Continue the forum post about the weapon rack script and its CheckFor3D check, picking up after its final sentence.
[Passage — start]
But !CheckFor3D (StartingItem) doesn't imply StartingItemHasBeenGrabbed. All it means is that the graphics didn't load fast enough. Even though I doubled your time (to the 10 iterations used by vanilla elsewhere), I've been testing and find that occasionally not all weapons manage to get loaded. I remember an earlier post that sometimes the OnLoad event shows up 6 seconds later.

Well, we don't want to wait that long. But we don't want to leave the item on the ground forever, either.

 

First, you have to keep in mind here, that PlacedItemInit may take a while until it is set true (considering the case of a script that runs for the first time). If true, the script will imply that the values for StartingItemHasBeenGrabbed and PlayersDroppedWeapon are reliable. If I set PlacedItemInit to true prematurely, I would risk that the activator could be enabled while the rack is occupied or vice versa, and in the worst case, the player would be unable to retrieve his weapon. Therefore, I have been very restrictive with the checks and only set it to true when the results are absolutely safe. For example, TOC = 0 is absolutely safe, as this only occurs when a rack is empty.  Unfortunately, in many cases where a rack is empty, TOC is not zero, but then there's not much I can do. As a result, PlacedItemInit may be false for quite a while and the script has to rely on the starting item to load when it is in the same cell.

 

As you correctly noted, this is a critical check, because the starting item has not necessarily been grabbed when CheckFor3D returns false, but there is also no reliable workaround. Therefore, I have checked this very extensively, but the starting item never failed to load when it was in the same cell. This may be related to the fact that all starting items are persistent: an object reference becomes persistent when it becomes linked from or to another object reference (you can't see this in the CK, but you can check it in TES5Edit, since this lists persistent and temporary references separately), and starting items are linked from the activators (by the way, all triggers and activators are persistent too). Although the items in a cell do generally not load in any particular order, it is my experience that persistent references load faster. This would actually make sense, because most persistent references are important for game mechanics in one way or another. I even ran the scripts with other people's house mods (to help them find out why their racks didn't work), and even with mods that filled the player homes with racks to the brim (in one case, ca. 70 racks in a single cell) the starting items never failed to load.

 

I had the CheckFor3D function configured for 5 cycles for the last two months now and never had a problem.

 

As for the case of a reference loading 6s after cell attach, this has been never documented. We only had the case of a trigger loading 6s before cell attach (documented in a log submitted by Arthmoor).

 

 

I'd like to split out an elseif there, so that it will be allowed to try mounting again at a later time. What say you?

 

The script should not only try to mount it again, it must mount it again, and it must do so even it was already mounted before!
[Passage — finish]
[Dataset excerpts — start]
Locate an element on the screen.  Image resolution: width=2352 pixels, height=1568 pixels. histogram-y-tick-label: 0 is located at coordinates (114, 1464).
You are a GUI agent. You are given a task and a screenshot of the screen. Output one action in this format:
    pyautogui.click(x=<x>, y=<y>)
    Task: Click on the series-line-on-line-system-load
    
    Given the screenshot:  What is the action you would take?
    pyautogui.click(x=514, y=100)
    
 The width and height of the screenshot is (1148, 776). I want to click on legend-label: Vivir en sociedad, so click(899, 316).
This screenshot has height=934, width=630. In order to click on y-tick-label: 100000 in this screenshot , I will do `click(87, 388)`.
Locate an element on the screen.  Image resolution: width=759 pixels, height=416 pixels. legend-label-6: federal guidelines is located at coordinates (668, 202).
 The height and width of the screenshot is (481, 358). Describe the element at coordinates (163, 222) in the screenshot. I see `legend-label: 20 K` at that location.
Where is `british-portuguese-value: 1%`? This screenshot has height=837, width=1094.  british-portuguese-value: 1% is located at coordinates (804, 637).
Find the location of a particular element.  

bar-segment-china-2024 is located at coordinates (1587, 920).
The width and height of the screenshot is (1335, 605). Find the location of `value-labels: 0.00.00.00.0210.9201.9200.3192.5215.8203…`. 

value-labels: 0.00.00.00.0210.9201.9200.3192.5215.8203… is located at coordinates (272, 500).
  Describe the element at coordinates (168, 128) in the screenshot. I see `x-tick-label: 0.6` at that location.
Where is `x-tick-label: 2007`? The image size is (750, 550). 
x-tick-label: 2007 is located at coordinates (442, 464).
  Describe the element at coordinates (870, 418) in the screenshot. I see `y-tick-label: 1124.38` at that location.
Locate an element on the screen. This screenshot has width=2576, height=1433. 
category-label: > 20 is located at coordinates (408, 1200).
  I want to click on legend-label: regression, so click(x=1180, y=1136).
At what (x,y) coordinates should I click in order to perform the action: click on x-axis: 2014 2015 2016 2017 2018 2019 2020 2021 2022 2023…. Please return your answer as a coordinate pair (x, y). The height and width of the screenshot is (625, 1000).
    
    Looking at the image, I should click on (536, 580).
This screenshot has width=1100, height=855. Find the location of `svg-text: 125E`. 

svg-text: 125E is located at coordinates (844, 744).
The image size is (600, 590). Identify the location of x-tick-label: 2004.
[Dataset excerpts — finish]
_Answer area:_
 

As already mentioned, the case that the starting item does not load when it is present in an interior cell (and not in a container in that cell) does never occur. Thus "StartingItemHasBeenGrabbed" cannot be true unless (1) the activator safely detects a different weapon on the rack when it first runs (this is the check discussed above), or (2) the trigger detects that it has been grabbed from the rack. Thus, as long as the starting item is on the rack, the script will renew its placement on every cell attach.

 

Now, why is that important ? Simple: for some reason (well, it almost certainly has to do with the fact that the starting item is persistent in the same cell), its havok setting does not last beyond cell detach, even when it is modified by a script. Mounted items appear as mounted only because they are havok-disabled; when you turn havok on again (and this happens with the starting item when the cell attaches for the next time) they will fall down. Therefore, the starting item must be handled on every cell attach.

 

That's something the vanilla script did properly, but with the flaw that it did always move the starting item back to the rack, even when it was grabbed by the player in the meantime (remember that the vanilla script did never check whether the player removed it). This was the reason for yet another weird bug, which is demonstrated here in a short "comic strip" (in short words, I moved the starting items from the CoA rack in the player's bedroom in Hjerim to another rack (pictures 1 & 2), then left the cell. What I did see when I returned is demonstrated in pictures 3 & 4):

 

1

Before leaving Hjerim 1

 

2

Before leaving Hjerim 2

 
3

After returning to Hjerim 1

 

4

After returning to Hjerim 2

 
Note that the present script may do the same, but only when it runs for the first time, and then only once. This is because there is no way to discern whether the starting item fell off the rack due to the vanilla bug or has been moved deliberately to another place in the same cell by the player.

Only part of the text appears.